> _WHAT THE EXERCISE ASKS_: Set down the records that follow in full and without changes.

> _PROVIDED RECORDS_:
'''

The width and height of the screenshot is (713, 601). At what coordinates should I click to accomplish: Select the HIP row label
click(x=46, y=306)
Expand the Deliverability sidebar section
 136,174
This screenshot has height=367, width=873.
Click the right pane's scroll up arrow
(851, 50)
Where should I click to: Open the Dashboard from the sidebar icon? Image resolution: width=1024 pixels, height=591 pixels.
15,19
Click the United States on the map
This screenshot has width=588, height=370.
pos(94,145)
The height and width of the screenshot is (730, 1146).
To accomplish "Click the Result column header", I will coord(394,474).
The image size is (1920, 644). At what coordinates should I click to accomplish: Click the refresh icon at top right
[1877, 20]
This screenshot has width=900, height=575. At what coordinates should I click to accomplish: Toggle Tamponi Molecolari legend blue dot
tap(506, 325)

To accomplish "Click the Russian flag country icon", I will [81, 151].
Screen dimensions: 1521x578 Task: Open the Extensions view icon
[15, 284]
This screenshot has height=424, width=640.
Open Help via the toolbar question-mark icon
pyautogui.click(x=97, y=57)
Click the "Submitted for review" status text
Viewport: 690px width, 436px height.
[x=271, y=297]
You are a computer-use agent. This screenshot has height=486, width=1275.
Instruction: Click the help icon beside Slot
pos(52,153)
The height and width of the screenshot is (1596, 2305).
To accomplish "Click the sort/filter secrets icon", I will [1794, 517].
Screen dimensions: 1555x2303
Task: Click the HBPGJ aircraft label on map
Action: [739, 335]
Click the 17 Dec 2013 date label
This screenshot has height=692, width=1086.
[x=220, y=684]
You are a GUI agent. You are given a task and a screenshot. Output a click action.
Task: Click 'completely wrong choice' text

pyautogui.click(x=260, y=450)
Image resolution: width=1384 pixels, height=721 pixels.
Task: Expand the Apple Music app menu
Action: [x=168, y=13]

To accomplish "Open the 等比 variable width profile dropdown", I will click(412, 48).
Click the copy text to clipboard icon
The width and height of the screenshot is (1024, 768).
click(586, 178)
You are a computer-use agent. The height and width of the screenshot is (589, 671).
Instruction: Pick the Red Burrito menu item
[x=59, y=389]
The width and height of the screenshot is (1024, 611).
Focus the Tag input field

'''

> _RESULT OF THE TASK_:
The width and height of the screenshot is (713, 601). At what coordinates should I click to accomplish: Select the HIP row label
click(x=46, y=306)
Expand the Deliverability sidebar section
 136,174
This screenshot has height=367, width=873.
Click the right pane's scroll up arrow
(851, 50)
Where should I click to: Open the Dashboard from the sidebar icon? Image resolution: width=1024 pixels, height=591 pixels.
15,19
Click the United States on the map
This screenshot has width=588, height=370.
pos(94,145)
The height and width of the screenshot is (730, 1146).
To accomplish "Click the Result column header", I will coord(394,474).
The image size is (1920, 644). At what coordinates should I click to accomplish: Click the refresh icon at top right
[1877, 20]
This screenshot has width=900, height=575. At what coordinates should I click to accomplish: Toggle Tamponi Molecolari legend blue dot
tap(506, 325)

To accomplish "Click the Russian flag country icon", I will [81, 151].
Screen dimensions: 1521x578 Task: Open the Extensions view icon
[15, 284]
This screenshot has height=424, width=640.
Open Help via the toolbar question-mark icon
pyautogui.click(x=97, y=57)
Click the "Submitted for review" status text
Viewport: 690px width, 436px height.
[x=271, y=297]
You are a computer-use agent. This screenshot has height=486, width=1275.
Instruction: Click the help icon beside Slot
pos(52,153)
The height and width of the screenshot is (1596, 2305).
To accomplish "Click the sort/filter secrets icon", I will [1794, 517].
Screen dimensions: 1555x2303
Task: Click the HBPGJ aircraft label on map
Action: [739, 335]
Click the 17 Dec 2013 date label
This screenshot has height=692, width=1086.
[x=220, y=684]
You are a GUI agent. You are given a task and a screenshot. Output a click action.
Task: Click 'completely wrong choice' text

pyautogui.click(x=260, y=450)
Image resolution: width=1384 pixels, height=721 pixels.
Task: Expand the Apple Music app menu
Action: [x=168, y=13]

To accomplish "Open the 等比 variable width profile dropdown", I will click(412, 48).
Click the copy text to clipboard icon
The width and height of the screenshot is (1024, 768).
click(586, 178)
You are a computer-use agent. The height and width of the screenshot is (589, 671).
Instruction: Pick the Red Burrito menu item
[x=59, y=389]
The width and height of the screenshot is (1024, 611).
Focus the Tag input field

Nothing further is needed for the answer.